Em consequência, as instituições de ensino superior são constrangidas a complementar as receitas recebidas por via governamental, não apenas com as receitas cobradas das propinas, mas também recorrendo a outras actividades ditas empreendedoras, como sejam a venda e prestação de serviços, a venda ou aluguer das suas infra-estruturas, a captação de subsídios e de contratos, e de apoios e ofertas de antigos alunos, cuja existência e dimensão foi ganhando um peso considerável e muitas vezes vital para a própria sobrevivência das instituições.
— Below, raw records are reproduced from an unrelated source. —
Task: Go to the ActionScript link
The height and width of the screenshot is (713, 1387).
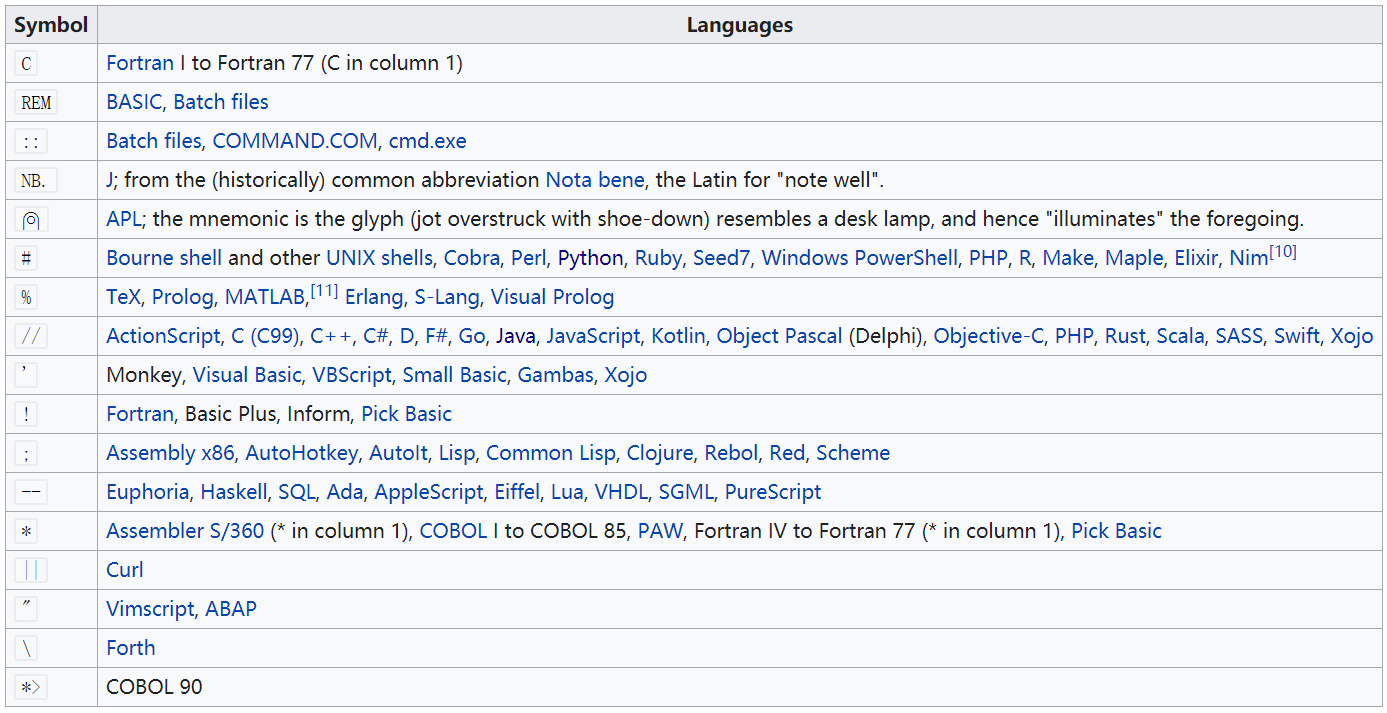Action: (163, 336)
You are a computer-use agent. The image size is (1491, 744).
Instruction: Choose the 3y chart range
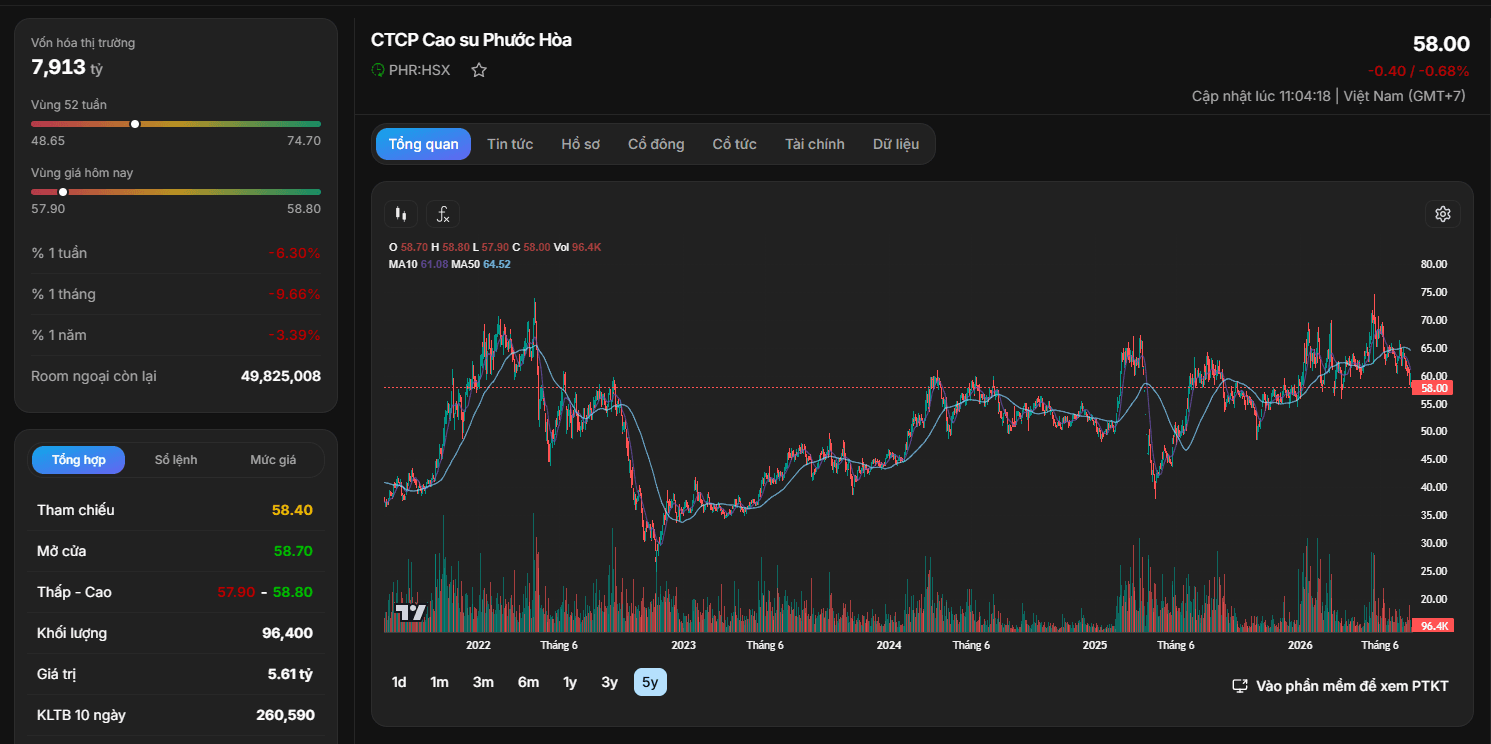(x=610, y=682)
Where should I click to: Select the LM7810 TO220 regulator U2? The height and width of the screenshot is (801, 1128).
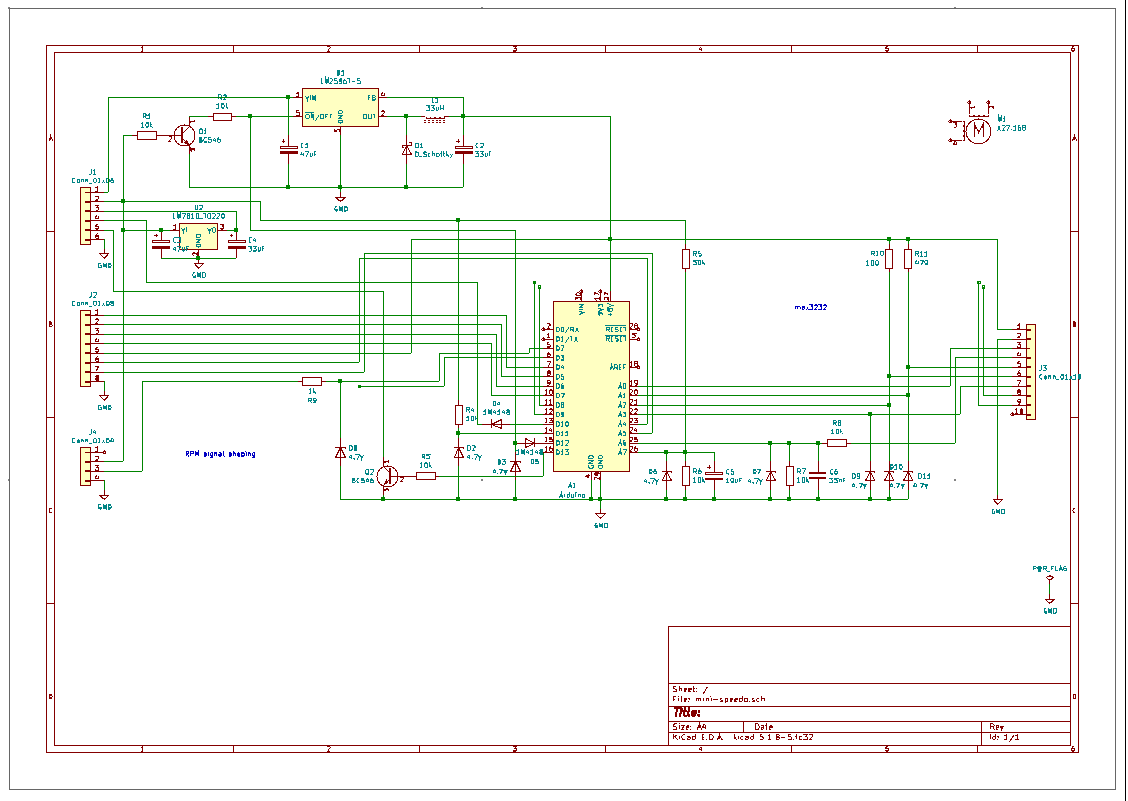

No desenvolvimento do estudo sobre o financiamento do ensino superior português considerámos que seria necessário problematizar em torno de um conjunto de questões que podem ser assim aglutinadas,2 seguindo a abordagem do cost-sharing, designadamente, os seguintes aspectos:

- Quem deve financiar o ensino superior? Os estudantes e as suas famílias, os futuros empregadores e patrões, outras entidades filantrópicas, o Estado e a comunidade, as instituições financeiras?

- Porque se financia o ensino superior? Pelo retorno económico do ensino superior: com os consequentes benefícios privados e benefícios públicos?

- Quem efectivamente o financia? Quem financia as instituições? Os fundos públicos, fundos privados, subsídios, propinas, taxas, rendimentos de patentes ou direitos de autor, venda de serviços, doações?

Os conceitos-chave em presença, a desenvolver ao longo do presente trabalho, são: educação, desenvolvimento, ensino superior, modelos de financiamento, fórmula de financiamento, partilha de custos, custos do ensino superior, custos de educação, custos de vida dos estudantes, apoios financeiros, bolsas, subsídios e empréstimos, acessibilidade e capacidade para pagar a frequência (affordability) do ensino superior.

A nossa questão de investigação, pergunta de partida e condutora do nosso trabalho, é a seguinte:

Como se distribuem os custos de frequência do ensino superior em Portugal entre o Estado/Contribuintes e os estudantes/famílias e como variam esses custos no caso da frequência de instituições universitárias, politécnicas, públicas, privadas, por tipo de curso, área científica, zonas do litoral, zonas do interior e regiões autónomas?

Desta questão central, resultam outras questões subsidiárias:

- Quais as políticas de financiamento do ensino superior seguidas em Portugal nas últimas duas décadas?

- Quais os resultados das políticas de aplicação de propinas na acessibilidade ao ensino superior?

2 Inspirámo-nos no relatório no âmbito da Carnegie Comission on Higher Education (1973) – Higher

- Quais as modalidades de apoio disponíveis para os estudantes mais desfavorecidos e sua eficácia?

- Qual a política de financiamento mais fomentadora da acessibilidade? - Quais os instrumentos da política social mais apropriados para Portugal?

- Qual a percepção dos estudantes do ensino superior em relação a quem deve financiar o ensino superior?

- Quais as condições socioeconómicas determinantes para a frequência do ensino superior em Portugal?

- Qual o peso dos custos privados (estudantes e famílias) no conjunto dos custos totais do ensino superior?